When my mom sent me to a counselor to try and fix me I told him I was pansexual. I began to open up but then he stops me and questions if pansexuality is even real and that I’m probably going through a phase. I haven’t come out to my mom but she questions if pansexuality is even real as well. Why does everyone question if its real, tell me its a phase or insult me when all I really wanted to hear was “it’s OK Katelyn” counseling hasn’t been helping with anything I don’t know what to do anymore. I’m so depressed and I tend to bottle things in. I need help.
Letter submitted by:
You are a courageous young woman. I am proud of you for writing; for having the willingness and conviction to reach out for help and understanding. Katelyn, it sounds like I’ll be the first to express this truth to you: “It is okay.” I won’t be the last though; if you continue to seek for the answers and for self-awareness, from others and from within your own heart, you are sure to hear that more often, more clearly. It is okay.
It sounds like you’re going through a tough time right now. And it’s made worse by those close to you (your mother and your counselor) not understanding you. But instead of giving up, you’re still searching for those who do understand. You’ll start finding those here at The Trevor Project. Trevor Space (www.trevorspace.org) is our safe, online networking site. You are sure to find others who get it; who are going though or have gone through just what you’re describing. As you make contact and share with others you’ll learn that you’re not alone. And you’ll become even more secure and comfortable in your sexuality.
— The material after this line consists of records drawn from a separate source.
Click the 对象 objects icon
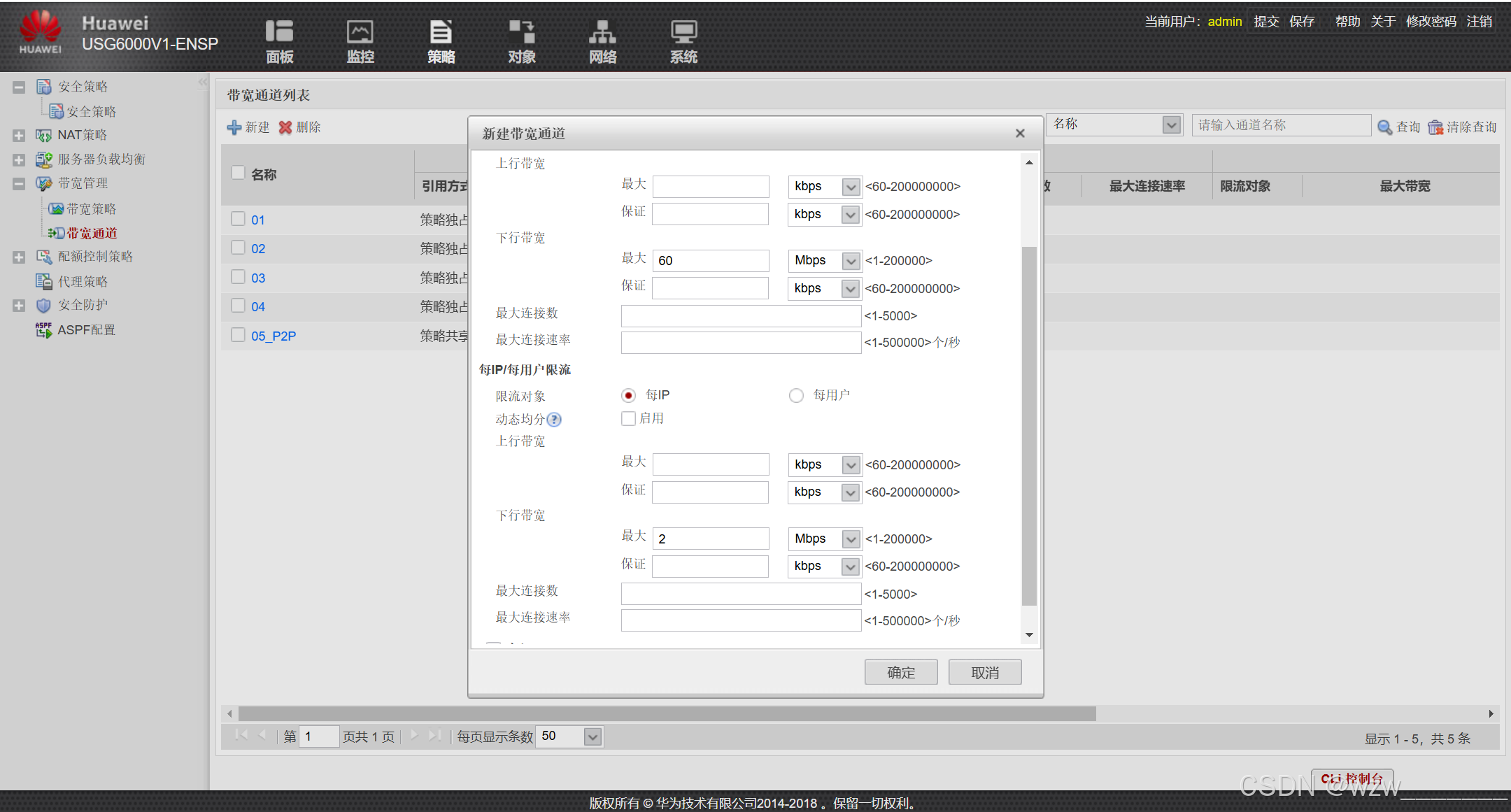Viewport: 1511px width, 812px height. click(x=522, y=32)
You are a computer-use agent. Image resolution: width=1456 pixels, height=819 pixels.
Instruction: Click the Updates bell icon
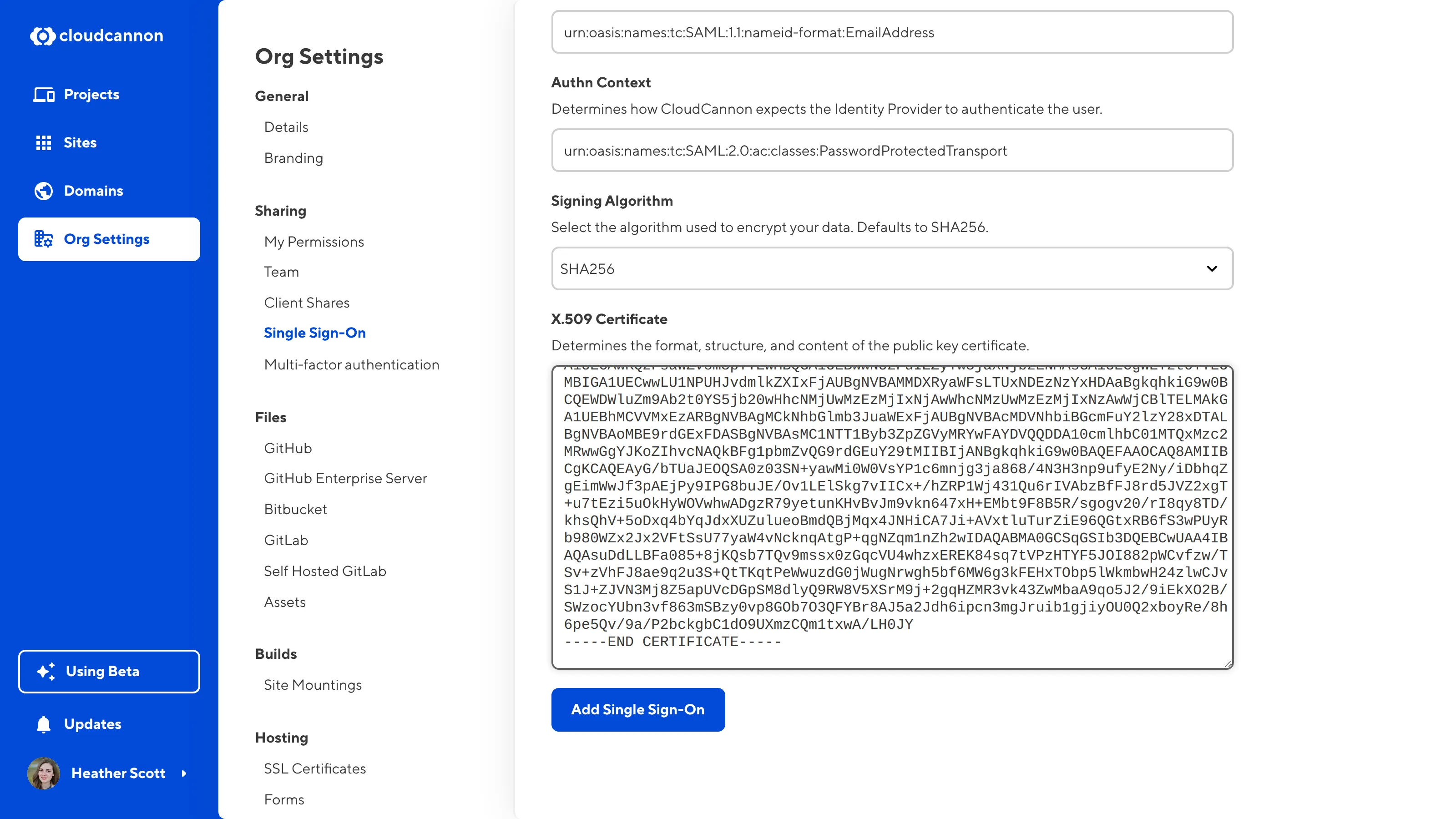pyautogui.click(x=44, y=724)
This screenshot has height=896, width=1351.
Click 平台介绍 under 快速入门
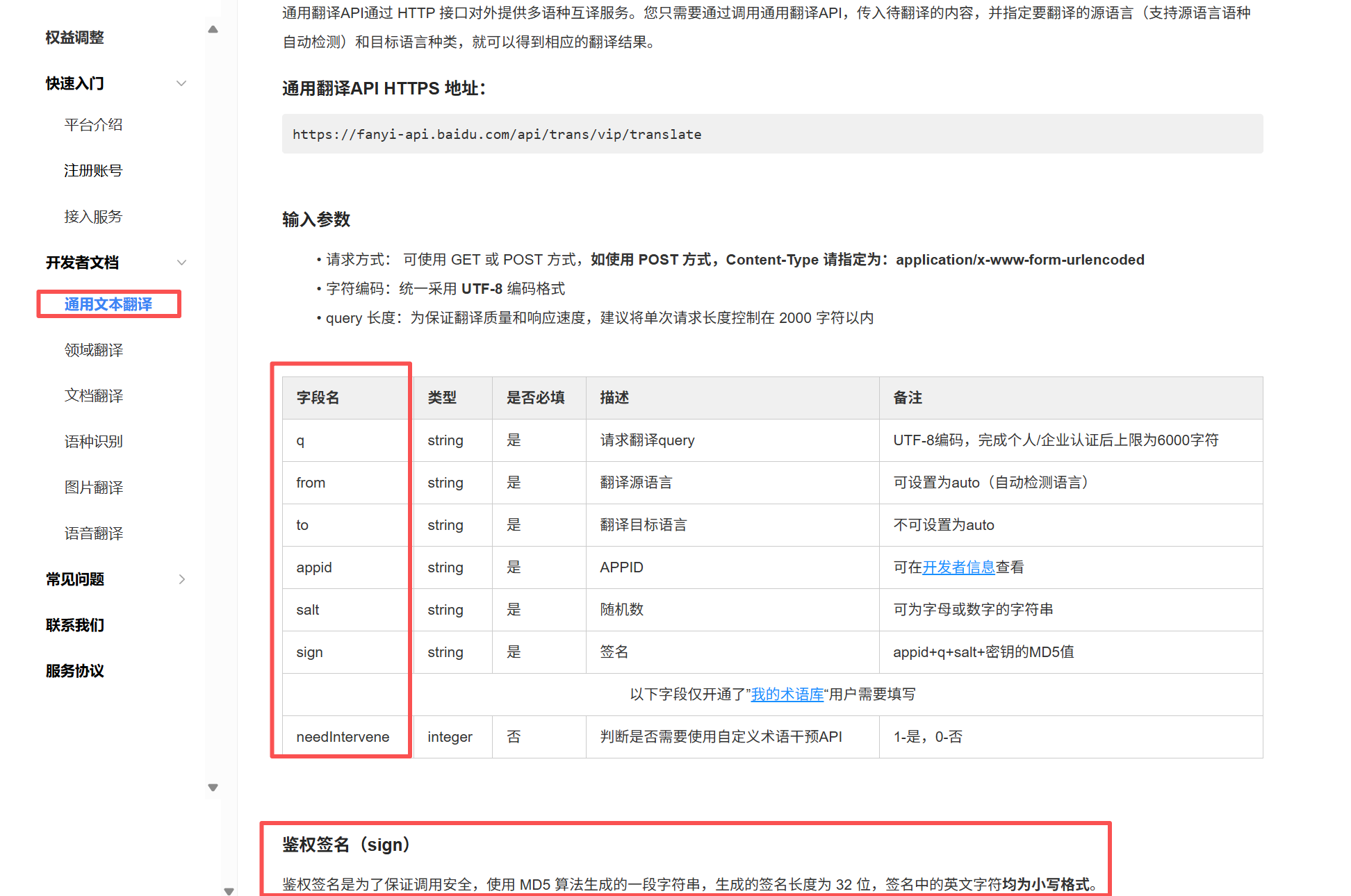94,125
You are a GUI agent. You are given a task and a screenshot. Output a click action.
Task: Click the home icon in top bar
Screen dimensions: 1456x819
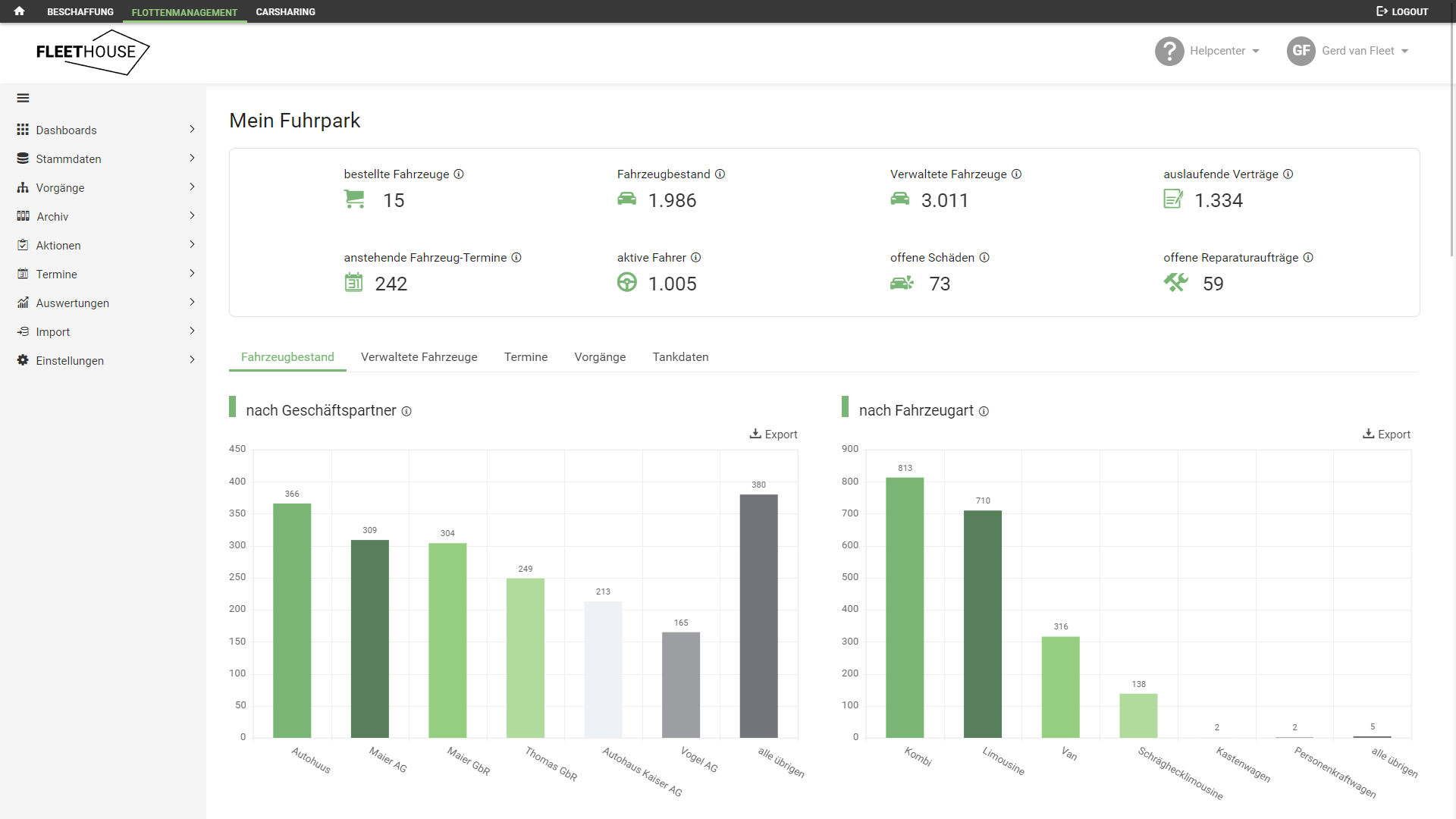pos(19,11)
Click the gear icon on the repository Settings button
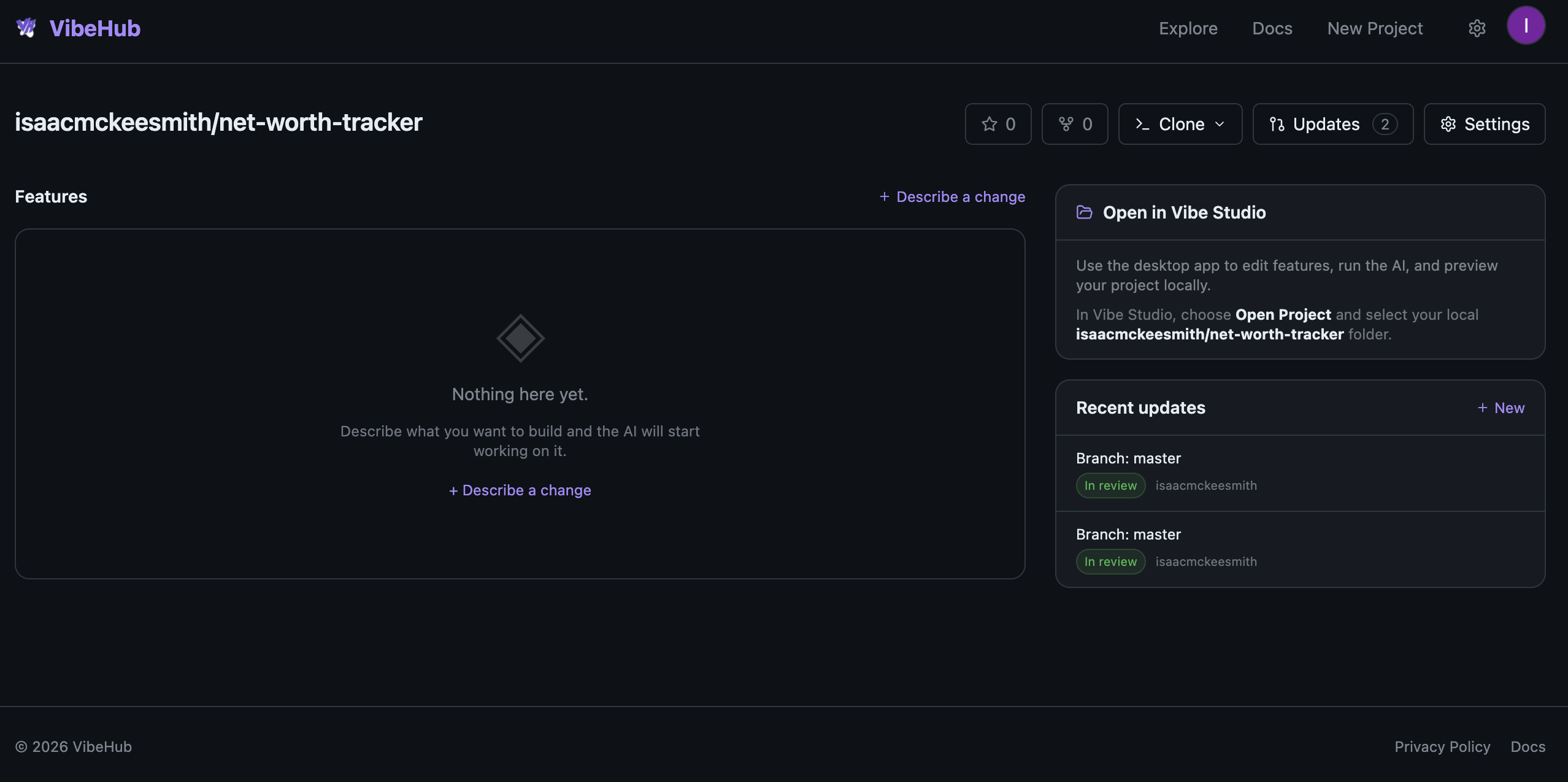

As you become more comfortable, you may find that down the road that you’ll want to let those close to you in – to share your truths with them. Coming out is a deeply personal experience, and how it happens (when, how, to whom) is largely based on one’s own circumstances. Because of this, no cut-and -dried instructions can be written. However, there are some universal helpful hints. First off, there is no rush. It’s important for you to feel safe around those to whom you come out. When coming out to parents, some wait until they’re out of the parents’ home and are more financially independent. For others who come out before establishing that independence, have a safety plan in important. A safety plan in having an alternate place to go – a GLBTQ community center or a sympathetic family member or friend’s house where they can stay. Hearing other people experience with coming out is an invaluable tool. Trevor Space is great for that too. Another resource for you to try is http://www.bisexual.org. And at http://www.bisexual.org you’ll find a very helpful brochure with great information for young people of all sexual identities. And as you come out to friends and family, be sure to let them know about PFLAG (www.pflag.org). Sometimes those we’re close to will want to embrace our sexual identity, but need some help of their own in doing that. PFLAG is a great resource for them.
I’m so glad you wrote to us. Please know that we’re always here for you.